We all know who you are---Law undergraduate students, at the prestigious NUS school, with the ASEAN scholarships in hands. I did not deny the fact that those are impressive achievements, and those titles may signify you as a person who is capable and independent enough to form your own opinions on your life.
Yes, I wish not deny your rights in having the freedom of doing what you are right now. In fact, you and I both know the notion of being right or wrong is subjective.
However, I would like you to know this terrible truth about freedom—it is only to a certain extent.

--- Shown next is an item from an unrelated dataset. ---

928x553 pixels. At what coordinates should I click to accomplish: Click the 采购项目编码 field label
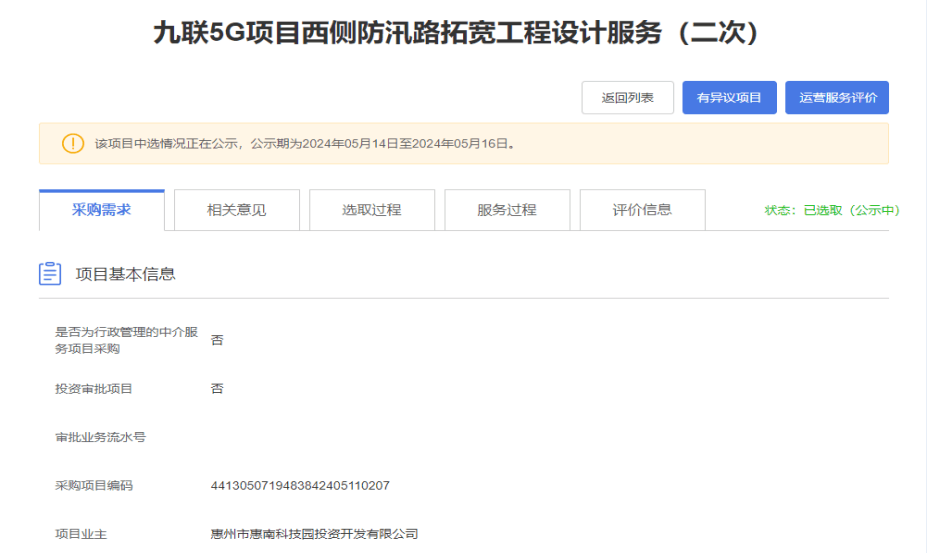(94, 486)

While you can view yourself as any ordinary individual on the streets doing what he likes, I would like to, kindly, remind you that you are a foreigner in an open country with a scholarship. That means you have a lot at stake—apart from your scholarship and the future (like you don’t know, and like you will care), I would want you to know that you are representing Malaysia in Singapore.
Not quite a choice you are in control of, not quite a burden you find pleasant, but the moment you received the offer from ASEAN and NUS, you are already labeled as such.

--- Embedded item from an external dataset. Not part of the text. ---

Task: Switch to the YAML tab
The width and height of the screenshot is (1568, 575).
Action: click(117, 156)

While you can use your eloquence and skills in talking yourself out, that you bear no responsibility over anyone, I would like to remind you that this is not true. You do have a responsibility. A responsibility too small that it is not a surprise that intelligent future lawyers like you would have missed it.
You bear an identity beside your name. Removing all the titles as a scholar and a law undergrad student, beneath that all, you are a Malaysian. And while you are comfortably sitting there with a chance to pursue your studies, and with your studies sponsored, I would like to gently remind you that there are a thousand kids in Malaysia who yearn to do so.
How is that got to do with me? you asked. Well, I said, because of what you’ve did, the media found you. And unfortunately, the public do trust the media to a certain extent. What you did may be as trivial as a peanut to you—after all, we shouldn’t be minding your business, no?
You can never imagine your impact on the other Malaysians. Imagine this, how would scholarship committees, school principals ready to admit prospective students think of Malaysians now? How about the employers? The black mark that you’ve left (unfortunately, that black mark left in their heads in out of your control, and out of mine too—well unless you want to change the color black to orange) may costs some talented students and people from Malaysia being barred from entering this country.
And you and I know how many Malaysians would love to come here just to escape the unjust system at home. While it may be arguable that this is not entirely true, it is not false to say that this country may offer more than what our government can do at home.
Therefore, before you speak every word of defiance, remember those at home trying so hard to earn a path here. I’d hate to see their chances deprived, I’d hate to hear rumors of fewer scholarships offered to Malaysian students, and I’d hate to know those disappointments and crushed hopes.
And be reminded you bear that responsibility, and there is no way of running from it.
Call it a restricted life. But it isn’t.
Greek philosophers said that each human being bears a responsibility to the society. Yours is to the Malaysian society. And of course, the Singaporean society who has paid for your education, silly.